§ WHAT TO PRODUCE
In the entries that follow, find the line containing "Given: Select Sunday forecast with rain icon", then output exactly every line from the first through that one.

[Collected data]
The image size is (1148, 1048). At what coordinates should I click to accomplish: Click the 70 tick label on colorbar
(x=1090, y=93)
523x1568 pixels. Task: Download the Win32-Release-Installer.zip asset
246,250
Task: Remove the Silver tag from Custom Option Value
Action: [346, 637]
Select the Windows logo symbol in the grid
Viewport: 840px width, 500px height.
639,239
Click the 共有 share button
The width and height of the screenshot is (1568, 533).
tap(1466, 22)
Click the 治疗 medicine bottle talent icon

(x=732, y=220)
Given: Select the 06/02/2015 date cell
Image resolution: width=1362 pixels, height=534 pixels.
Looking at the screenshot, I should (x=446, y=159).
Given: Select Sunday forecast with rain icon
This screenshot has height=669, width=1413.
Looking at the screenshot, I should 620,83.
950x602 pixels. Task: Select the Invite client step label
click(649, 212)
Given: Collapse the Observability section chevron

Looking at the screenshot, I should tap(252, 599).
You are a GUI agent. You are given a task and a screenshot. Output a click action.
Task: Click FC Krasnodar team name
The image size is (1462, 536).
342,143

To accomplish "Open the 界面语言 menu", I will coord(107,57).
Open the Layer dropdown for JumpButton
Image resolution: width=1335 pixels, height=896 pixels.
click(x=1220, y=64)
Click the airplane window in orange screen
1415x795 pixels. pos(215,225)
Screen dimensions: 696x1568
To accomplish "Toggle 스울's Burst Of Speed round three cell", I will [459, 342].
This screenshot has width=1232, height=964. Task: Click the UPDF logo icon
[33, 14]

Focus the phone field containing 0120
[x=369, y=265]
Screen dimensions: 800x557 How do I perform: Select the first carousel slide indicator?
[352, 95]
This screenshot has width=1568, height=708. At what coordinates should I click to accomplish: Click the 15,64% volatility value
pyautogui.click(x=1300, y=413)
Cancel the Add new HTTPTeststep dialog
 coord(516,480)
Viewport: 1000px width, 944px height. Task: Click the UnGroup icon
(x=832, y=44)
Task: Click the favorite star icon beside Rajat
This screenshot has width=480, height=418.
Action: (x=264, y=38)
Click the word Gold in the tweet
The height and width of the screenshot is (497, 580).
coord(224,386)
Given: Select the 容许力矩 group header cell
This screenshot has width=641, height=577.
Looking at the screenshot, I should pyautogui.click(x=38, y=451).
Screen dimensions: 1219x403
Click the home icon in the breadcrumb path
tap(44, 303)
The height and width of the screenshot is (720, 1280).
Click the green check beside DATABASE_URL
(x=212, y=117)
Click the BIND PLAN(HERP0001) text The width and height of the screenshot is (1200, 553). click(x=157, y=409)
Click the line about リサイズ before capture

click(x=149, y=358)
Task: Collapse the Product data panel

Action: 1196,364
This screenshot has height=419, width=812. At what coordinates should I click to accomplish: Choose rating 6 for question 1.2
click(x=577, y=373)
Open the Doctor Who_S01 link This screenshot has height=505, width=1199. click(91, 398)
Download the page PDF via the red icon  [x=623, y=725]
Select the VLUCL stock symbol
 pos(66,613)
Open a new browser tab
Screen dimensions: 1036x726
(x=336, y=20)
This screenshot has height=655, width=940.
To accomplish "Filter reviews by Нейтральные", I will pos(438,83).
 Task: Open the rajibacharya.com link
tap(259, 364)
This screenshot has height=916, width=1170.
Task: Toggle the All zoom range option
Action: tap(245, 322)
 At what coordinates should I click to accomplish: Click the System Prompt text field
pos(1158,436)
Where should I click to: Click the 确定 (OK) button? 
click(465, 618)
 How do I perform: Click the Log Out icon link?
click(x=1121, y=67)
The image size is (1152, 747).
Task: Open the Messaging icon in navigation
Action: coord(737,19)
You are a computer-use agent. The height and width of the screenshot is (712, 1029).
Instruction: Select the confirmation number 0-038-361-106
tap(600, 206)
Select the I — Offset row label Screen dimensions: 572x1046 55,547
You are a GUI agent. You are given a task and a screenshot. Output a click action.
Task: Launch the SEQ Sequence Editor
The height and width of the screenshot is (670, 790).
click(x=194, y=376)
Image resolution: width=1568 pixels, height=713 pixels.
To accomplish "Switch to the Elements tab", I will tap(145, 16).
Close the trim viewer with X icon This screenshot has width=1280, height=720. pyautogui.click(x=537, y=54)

§ RESPONSE TO THIS EXERCISE
The image size is (1148, 1048). At what coordinates should I click to accomplish: Click the 70 tick label on colorbar
(x=1090, y=93)
523x1568 pixels. Task: Download the Win32-Release-Installer.zip asset
246,250
Task: Remove the Silver tag from Custom Option Value
Action: [346, 637]
Select the Windows logo symbol in the grid
Viewport: 840px width, 500px height.
639,239
Click the 共有 share button
The width and height of the screenshot is (1568, 533).
tap(1466, 22)
Click the 治疗 medicine bottle talent icon

(x=732, y=220)
Given: Select the 06/02/2015 date cell
Image resolution: width=1362 pixels, height=534 pixels.
Looking at the screenshot, I should (x=446, y=159).
Given: Select Sunday forecast with rain icon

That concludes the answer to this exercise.